Here we have the grand motive used by the apostle to excite their charity, namely, the example of Christ, who impoverished himself to enrich us, and emptied himself to fill us; therefore should we be ready to administer unto others: Ye know the grace of our Lord Jesus Christ &c.
Observe hence, 1. A description of Christ in his divine nature, as God: He was originally, essentially, and eternally rich; that is, in his God-head. All the riches that Christ now has in his state of exaltation, he had from all eternity; before his humiliation, with respect to his divine nature, he was rich.
Observe, 2. A description of Christ in his human nature, he became poor; that is, in the day of his incarnation, when he assumed our flesh, and was made manifest in our nature, he impoverished himself though he was rich, yet he became poor.

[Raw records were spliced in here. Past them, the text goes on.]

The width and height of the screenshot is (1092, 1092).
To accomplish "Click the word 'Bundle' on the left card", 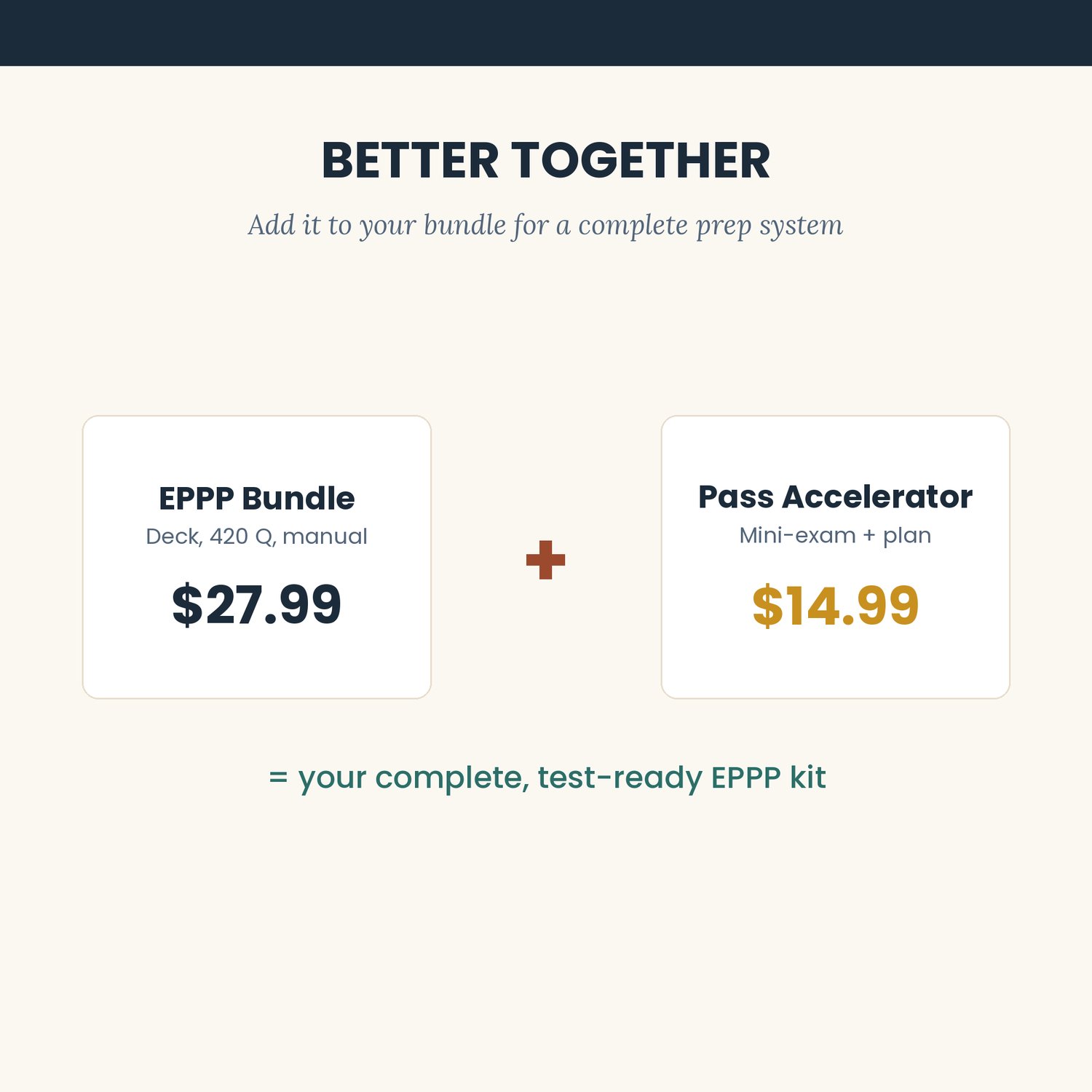I will click(298, 499).
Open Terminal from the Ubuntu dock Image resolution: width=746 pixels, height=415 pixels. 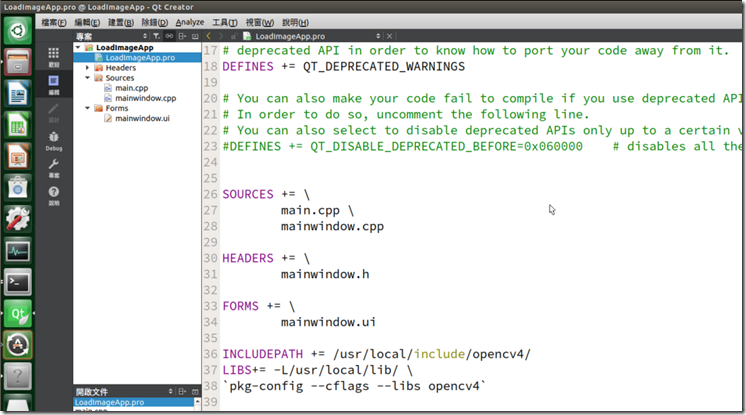tap(18, 282)
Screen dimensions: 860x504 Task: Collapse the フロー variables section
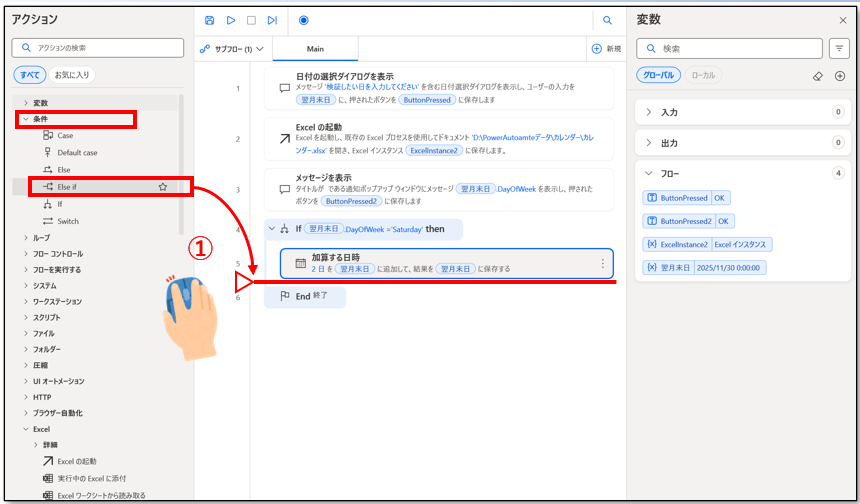pos(648,173)
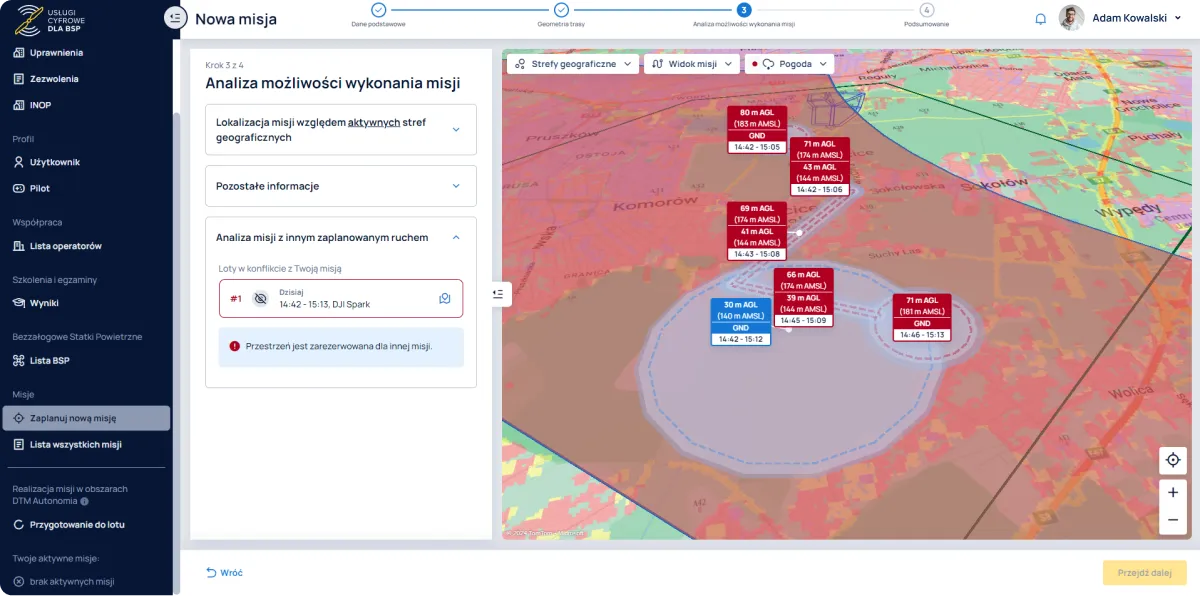Open the Pogoda dropdown

[789, 64]
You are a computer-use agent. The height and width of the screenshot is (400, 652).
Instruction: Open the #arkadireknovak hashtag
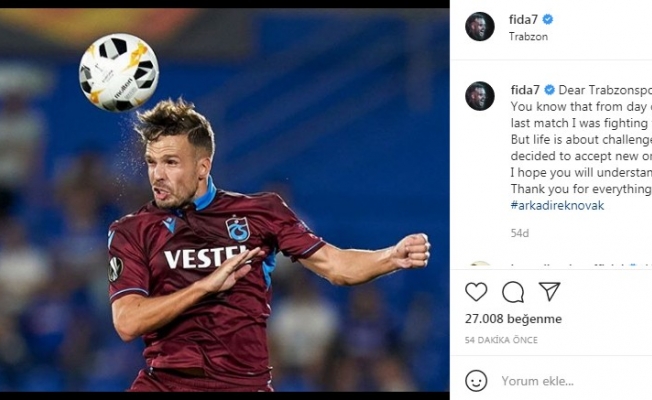557,205
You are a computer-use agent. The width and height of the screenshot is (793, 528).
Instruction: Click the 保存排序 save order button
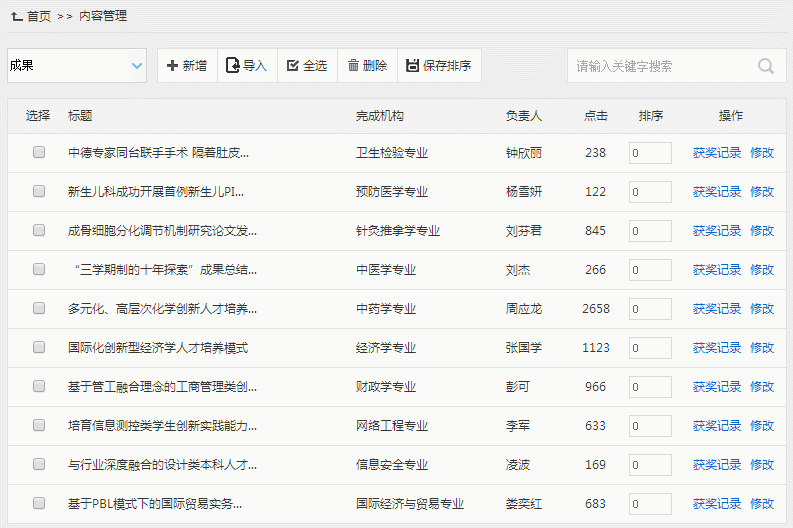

Observe, 3. The persons for whose sake he did thus impoverish himself: For our sakes he became poor, that we through his poverty might be rich.

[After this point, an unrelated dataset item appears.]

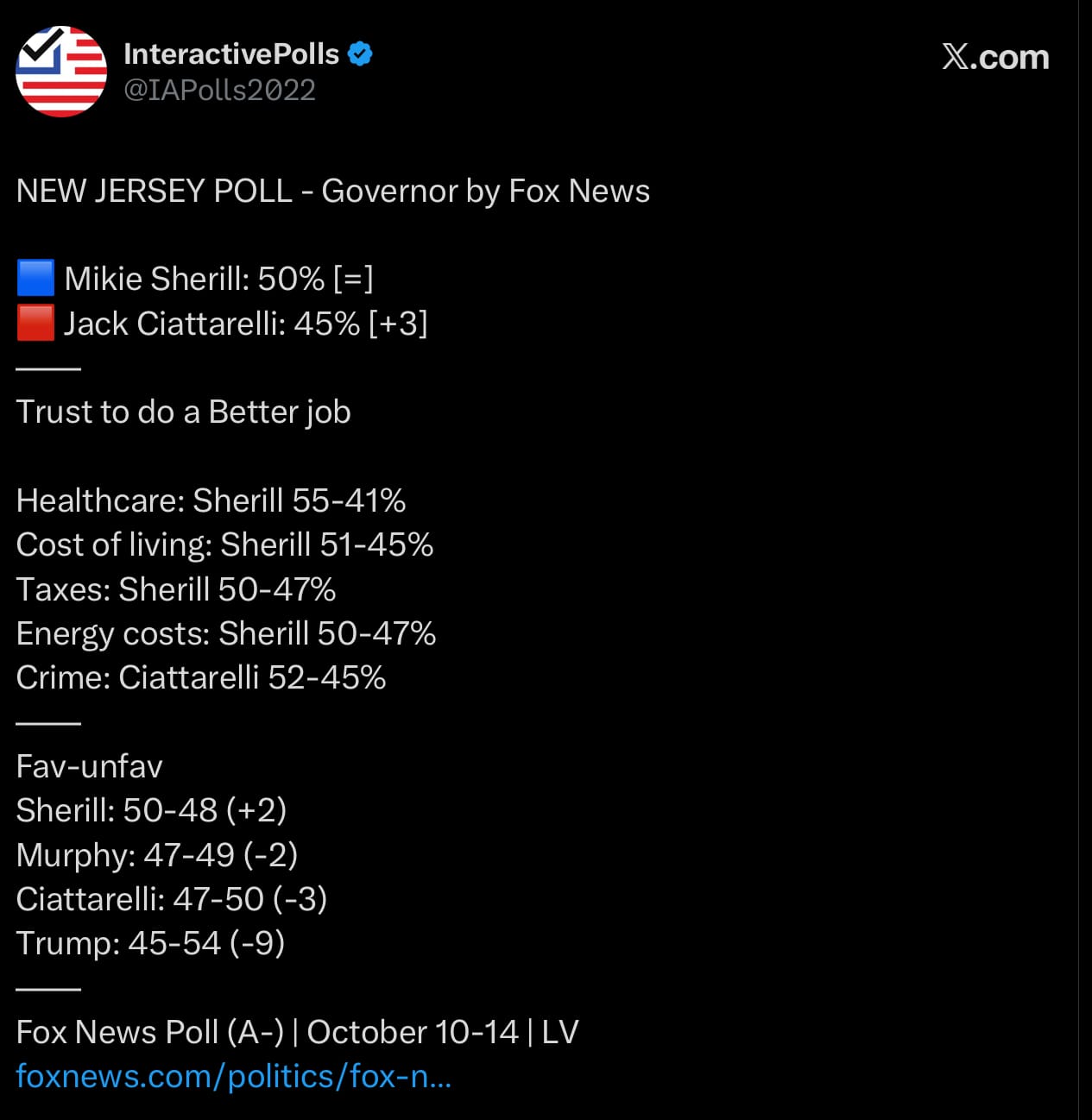Select the Jack Ciattarelli 45% result line
1092x1120 pixels.
coord(245,324)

Observe, 4. The moving, impelling, or impulsive cause of this condescension in Christ, and that was the graciousness of his nature: Ye know the grace of our Lord Jesus Christ.
Observe, 5. The use and improvement which the apostle makes of this gracious dignation and condescension in Jesus Christ, and that was by way of argument, to excite the believing Corinthians to exercise their charity towards the poor saints which were at Jerusalem.
Learn from hence, That the extensive charity and wonderful compassion of Christ towards us sinners, has both the force of an argument to excite us to, and also the nature of a rule to direct us in, the exercise of our charity towards all our fellow-brethren and members of Christ; Ye know the grace of our Lord Jesus Christ, &c.